• _Texte fourni_
■ ■ ■ ■ ■ ■ ■

La volonté de préserver la sécurité des personnes et des biens peut conduire tant les syndicats que les copropriétaires à envisager l’installation de caméras de surveillance dans l’immeuble. Pour plusieurs, lorsqu’une copropriété fait face à des actes de vandalisme répétés ou subit des cambriolages, la vidéosurveillance est souvent perçue comme une solution efficace, d'autant plus que la diminution des coûts et les avancées technologiques en facilitent l'accès. Toutefois, la légalité de l'installation de caméras en copropriété soulève plusieurs enjeux et suscite des débats, notamment parmi les occupants soucieux de préserver leur droit à la vie privée. Ainsi, plusieurs questions émergent : l'installation de caméras de surveillance en copropriété est-elle conforme à la loi? Si oui, existe-t-il une procédure spécifique à suivre?

■ ■ ■ ■ ■ ■ ■

• _Consignes de l'exercice_
1. D'après le texte sur la vidéosurveillance en copropriété, pourquoi l'accès aux caméras de surveillance est-il aujourd'hui plus facile ? Répondez en une à trois phrases.
2. Recopiez, s'il vous plaît, le passage du texte sur la vidéosurveillance en copropriété qui va de « La volonté de » jusqu'à « spécifique à suivre? » inclusivement.
Les lignes n'interviennent d'aucune façon dans ce travail.

• _Données présentées_
■ ■ ■ ■ ■ ■ ■

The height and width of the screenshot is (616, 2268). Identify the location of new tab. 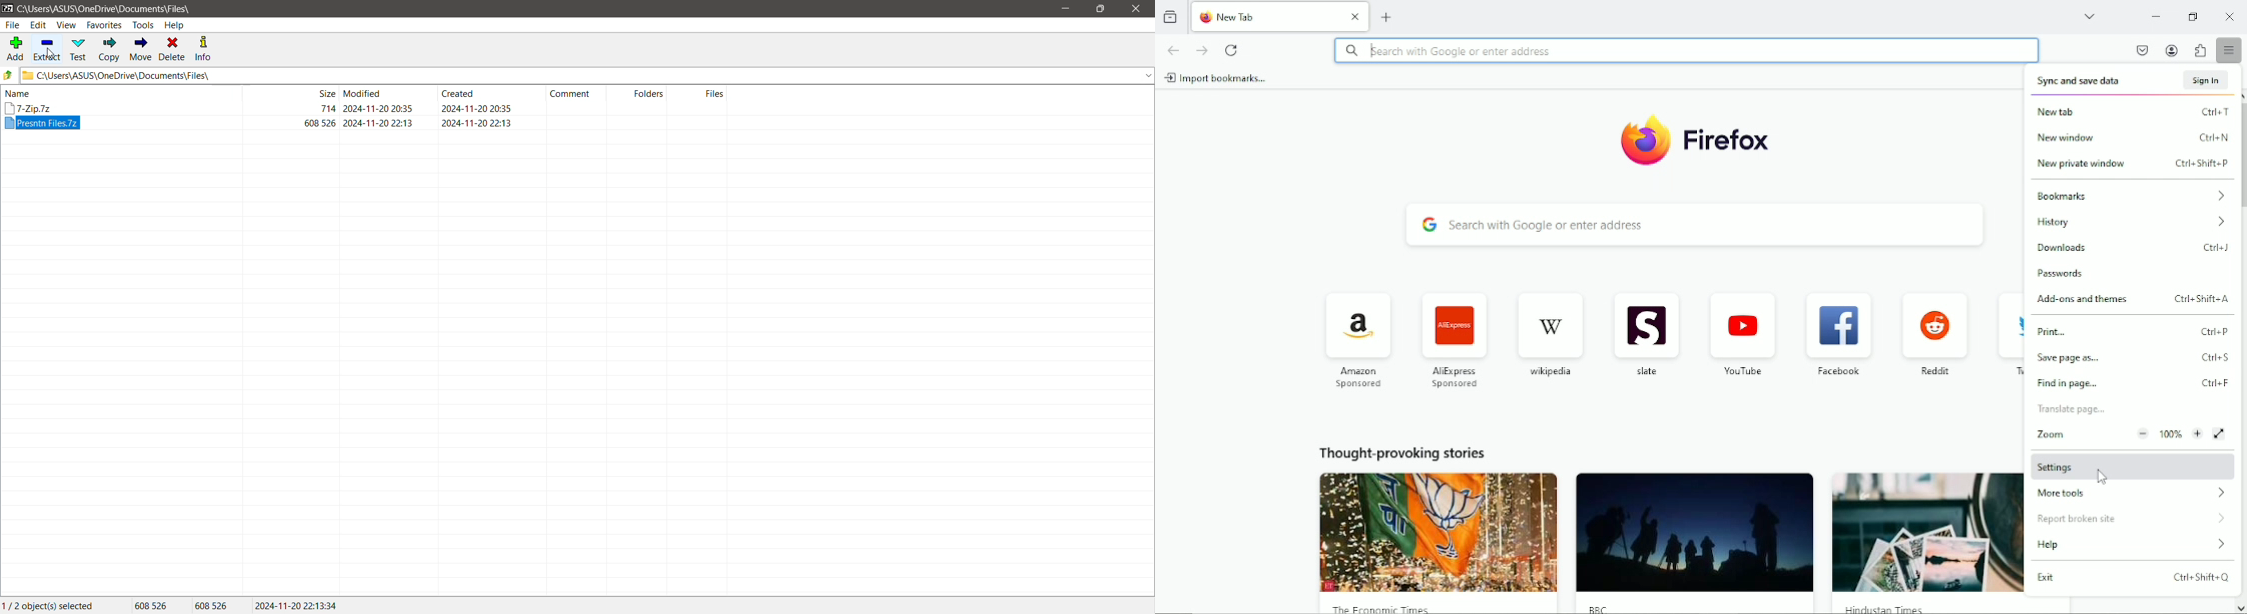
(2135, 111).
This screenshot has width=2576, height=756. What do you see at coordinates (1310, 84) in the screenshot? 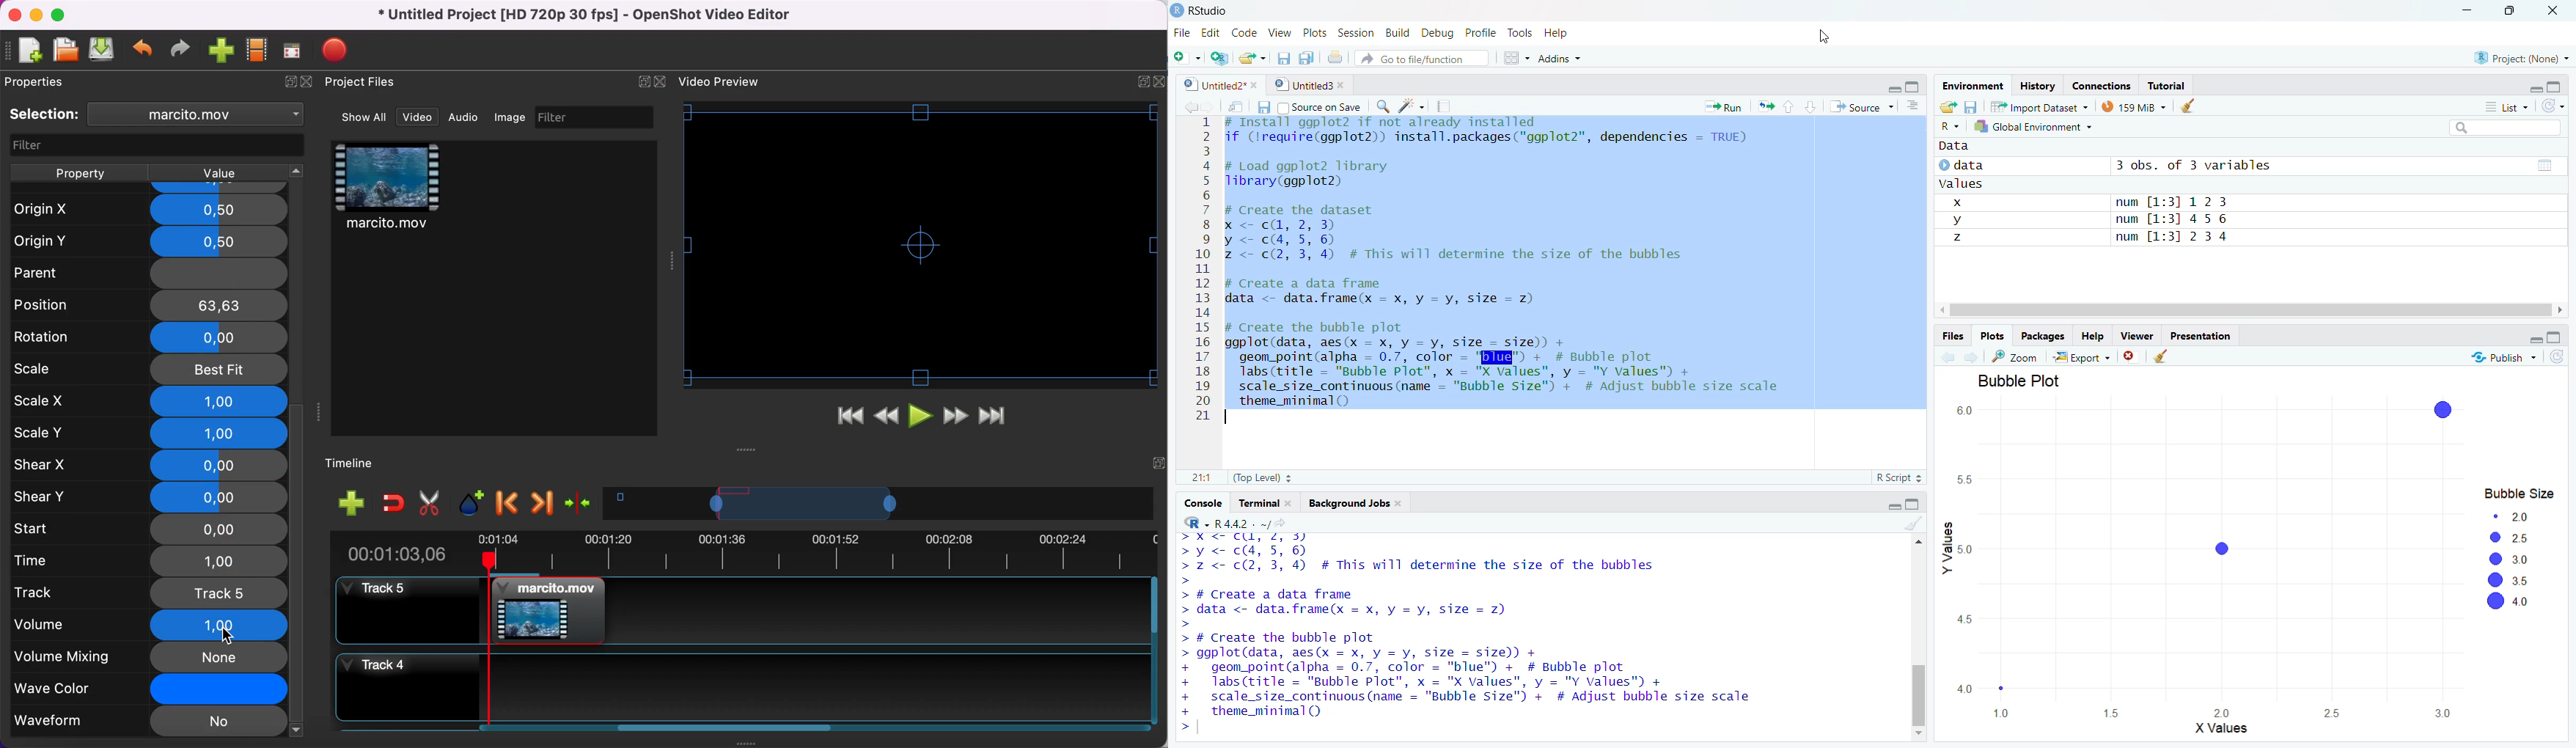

■ ■ ■ ■ ■ ■ ■

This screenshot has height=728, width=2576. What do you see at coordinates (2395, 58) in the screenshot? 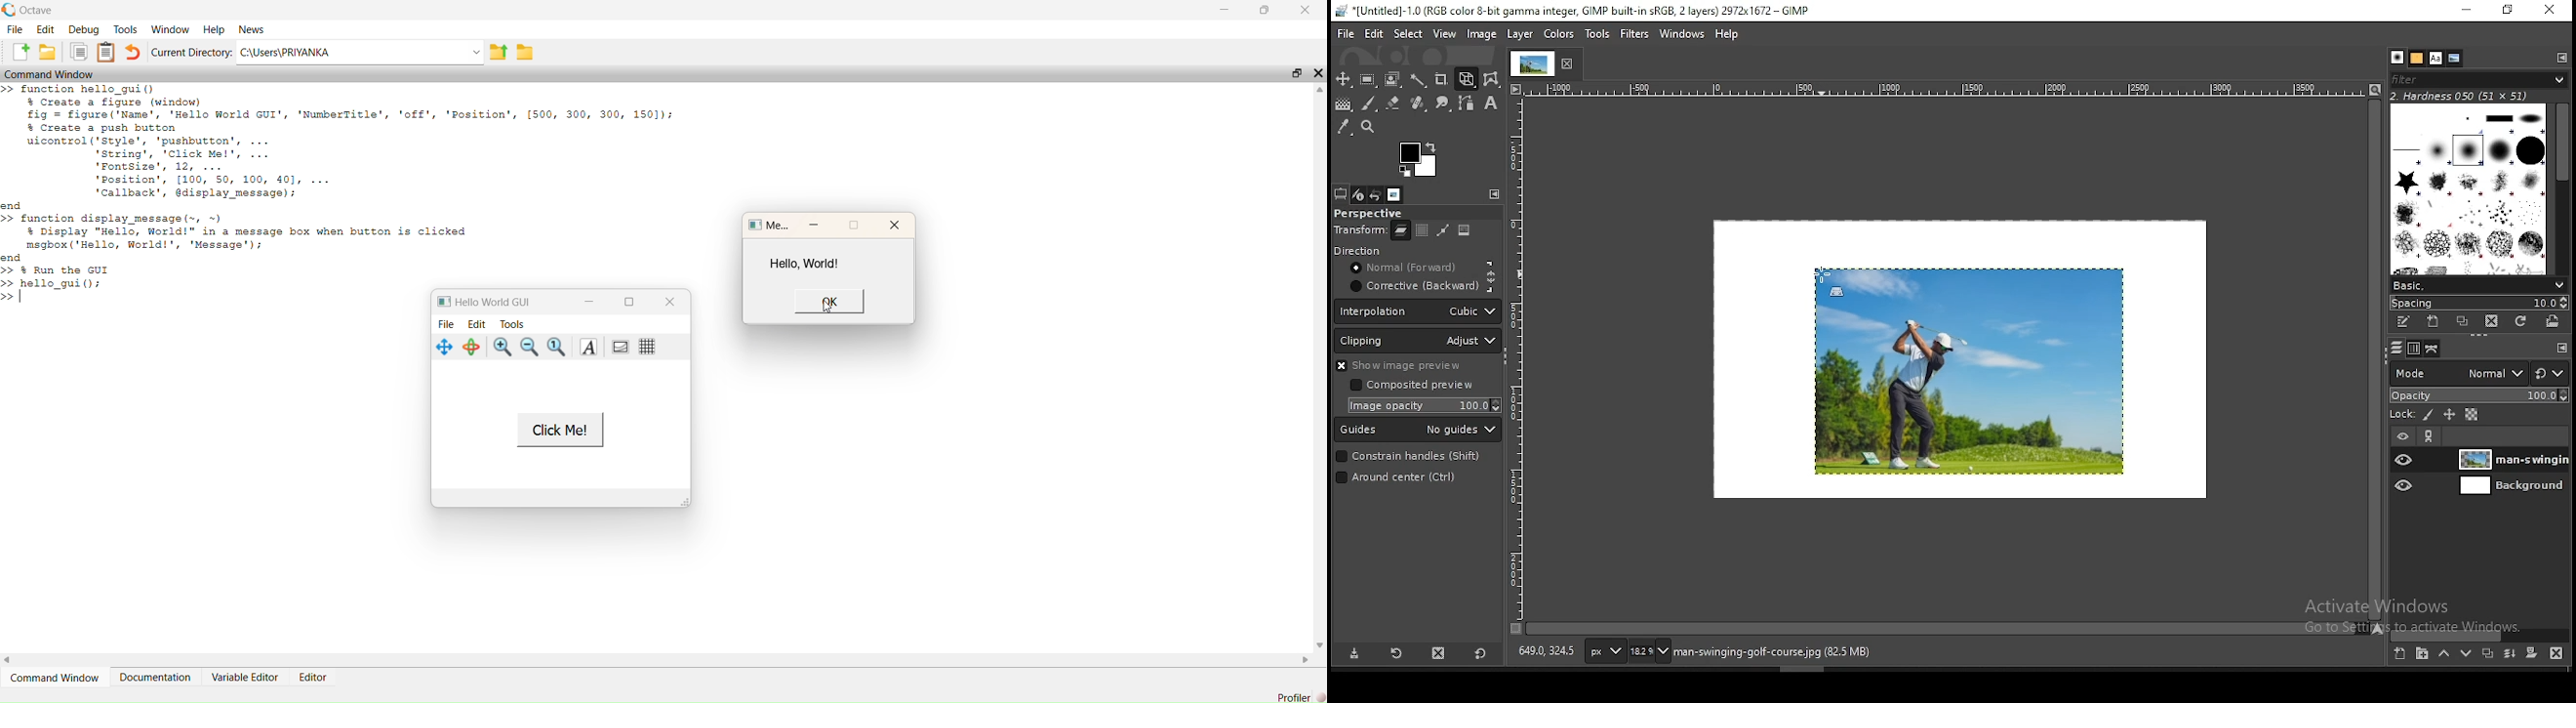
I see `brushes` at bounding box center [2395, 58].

■ ■ ■ ■ ■ ■ ■

• _Résultats finaux_
1. L'accès aux caméras de surveillance est plus facile parce que leurs coûts ont diminué et que la technologie a progressé.

2.
La volonté de préserver la sécurité des personnes et des biens peut conduire tant les syndicats que les copropriétaires à envisager l’installation de caméras de surveillance dans l’immeuble. Pour plusieurs, lorsqu’une copropriété fait face à des actes de vandalisme répétés ou subit des cambriolages, la vidéosurveillance est souvent perçue comme une solution efficace, d'autant plus que la diminution des coûts et les avancées technologiques en facilitent l'accès. Toutefois, la légalité de l'installation de caméras en copropriété soulève plusieurs enjeux et suscite des débats, notamment parmi les occupants soucieux de préserver leur droit à la vie privée. Ainsi, plusieurs questions émergent : l'installation de caméras de surveillance en copropriété est-elle conforme à la loi? Si oui, existe-t-il une procédure spécifique à suivre?